PROVIDED RECORDS:
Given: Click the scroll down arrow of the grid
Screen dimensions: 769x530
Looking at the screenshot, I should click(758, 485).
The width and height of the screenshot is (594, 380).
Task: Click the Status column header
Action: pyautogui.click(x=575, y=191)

WHAT IS NEEDED:
Write the material out again in its entirety, exactly as shown.

SOLVED EXERCISE:
Given: Click the scroll down arrow of the grid
Screen dimensions: 769x530
Looking at the screenshot, I should click(758, 485).
The width and height of the screenshot is (594, 380).
Task: Click the Status column header
Action: pyautogui.click(x=575, y=191)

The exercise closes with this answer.